Being a stay at home mom is lonely work with even less pay than before and almost no recognition or appreciation for the humongous sacrifices that are made. And there are millions of women who would do almost anything to be able to afford to be in my shoes. Or, my slippers in this case. I finally have all the ‘time’ in the world to indulge in my passions and I’ve realized I need a day-job to release enough energy to be able to sit quietly and paint, or write, or read. I need the work before I can relax into the fun. I need to be interacting with the outside world in order to pull what I need from my inside world. I thrive in rapid change, in chaos, in having my intelligence and emotions tested again and again. I love the noise and distraction of working in a fast-paced environment. I crave change the way junkies crave a fix. I NEED to be confused, overwhelmed and frantic. Apparently having a baby, applying for citizenship and moving states in the same year isn’t enough.
I was recently in the company of some amazing women. Women who have packed up their children and followed their husbands thousands of miles away from everything they’ve ever known. Most of these women are working full-time here as well, who have sacrificed more than the close proximity of their friends and family, they’ve sacrificed their own careers. Homes they loved. Schools they felt comfortable sending their children to. Most of them have done this not once but two and three times. These women amaze me. I am now in the company of amazing women – although for me moving countries from Canada to the US is not exactly a culture shock. I’m doing just fine, thank you. I’m using the GPS more, I miss my family and friends, I’m shopping at Safeway instead of Superstore, drinking Dunkin instead of Tim’s. (Ok ok, actually Starbucks…)

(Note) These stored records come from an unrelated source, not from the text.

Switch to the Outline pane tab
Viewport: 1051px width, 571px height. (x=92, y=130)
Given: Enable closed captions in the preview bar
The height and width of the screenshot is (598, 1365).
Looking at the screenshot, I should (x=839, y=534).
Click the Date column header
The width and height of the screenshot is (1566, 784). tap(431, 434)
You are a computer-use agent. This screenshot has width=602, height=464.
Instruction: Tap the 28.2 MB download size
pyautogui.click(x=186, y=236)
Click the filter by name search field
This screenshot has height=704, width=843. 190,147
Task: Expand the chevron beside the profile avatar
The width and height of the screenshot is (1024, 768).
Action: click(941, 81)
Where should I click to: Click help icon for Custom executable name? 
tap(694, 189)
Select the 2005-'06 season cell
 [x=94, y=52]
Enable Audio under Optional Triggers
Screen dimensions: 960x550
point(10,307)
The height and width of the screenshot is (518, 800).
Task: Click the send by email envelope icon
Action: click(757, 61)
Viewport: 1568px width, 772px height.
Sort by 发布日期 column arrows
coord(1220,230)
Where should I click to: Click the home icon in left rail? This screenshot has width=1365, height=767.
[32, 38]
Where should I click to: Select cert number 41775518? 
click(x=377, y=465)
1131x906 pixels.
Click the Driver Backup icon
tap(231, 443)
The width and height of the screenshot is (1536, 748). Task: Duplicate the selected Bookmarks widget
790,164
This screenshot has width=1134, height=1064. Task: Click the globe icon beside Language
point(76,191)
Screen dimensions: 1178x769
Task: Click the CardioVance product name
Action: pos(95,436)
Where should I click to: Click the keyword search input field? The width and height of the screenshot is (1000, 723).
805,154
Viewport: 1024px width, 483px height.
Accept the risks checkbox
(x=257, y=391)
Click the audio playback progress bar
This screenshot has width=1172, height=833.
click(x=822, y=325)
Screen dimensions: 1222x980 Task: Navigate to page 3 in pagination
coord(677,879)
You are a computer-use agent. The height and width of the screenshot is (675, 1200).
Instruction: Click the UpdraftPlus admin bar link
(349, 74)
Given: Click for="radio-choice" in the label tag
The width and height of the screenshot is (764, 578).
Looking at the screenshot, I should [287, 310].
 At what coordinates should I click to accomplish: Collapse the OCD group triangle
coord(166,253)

CVS instead of Shoppers (ok THAT is super annoying – I MISS Shoppers Drug Mart! It was so clean and bright and well organized and CLEAN. I digress.) The move didn’t require much of an adjustment on my part, and luckily for my husband I didn’t have a white-hot career to be torn about giving up.
I’ve always felt my ‘day-job’ was just that – a way to pay the bills while I indulge in my real passions – the kind that make you feel fulfilled and joyful, that gives your life meaning and purpose and doesn’t pay in money at all. I was working to keep me in acrylic paints, in printer paper for my poems, in enough money to pay for tea and wine and books. And cookies. Maybe some veggies. If I had any left over, for sweaters and boots. Yes, luckily I was not required to make the decision to leave a high paying job to follow my husband around the world for his mediocre-paying job. I was more or less ambivalent about letting it go. (Although I do miss my work buddies).
Imagine my surprise when I realized I MISSED the actual job, too! The one I ‘didn’t care about’ – the one that kept me in books and tea and writing paper. It gave me so much more than a tiny, tiny pay-check.
It gave structure to my day. A social outlet where I could be part of a team working toward a common goal. The team’s success’ and failures were mine too. I miss the thrill of learning a new skill, a new program, the satisfaction of relating that learning to my peers. The competition, the collaboration. Customers that made me laugh. Crazy people calling me on the phone asking crazy questions. Problems to resolve. The pride of attacking a mystery and solving it. Getting dressed every day. Brushing my teeth before 11am.
So, I’ve devised a solution. I’ve calculated I will need one eight hour day job, five more children, two more dogs, one cat, some fish, and some type of rodent that needs its’ cage cleaned once a week in order to create the exact amount and scope of chaos I need to be happy. Anyone looking to get rid of a troublesome pet let me know. A cat with diabetes? A dog with ADHD? A rabbit with cavities? The more stressful the better. Bring it on. Apparently craziness is required.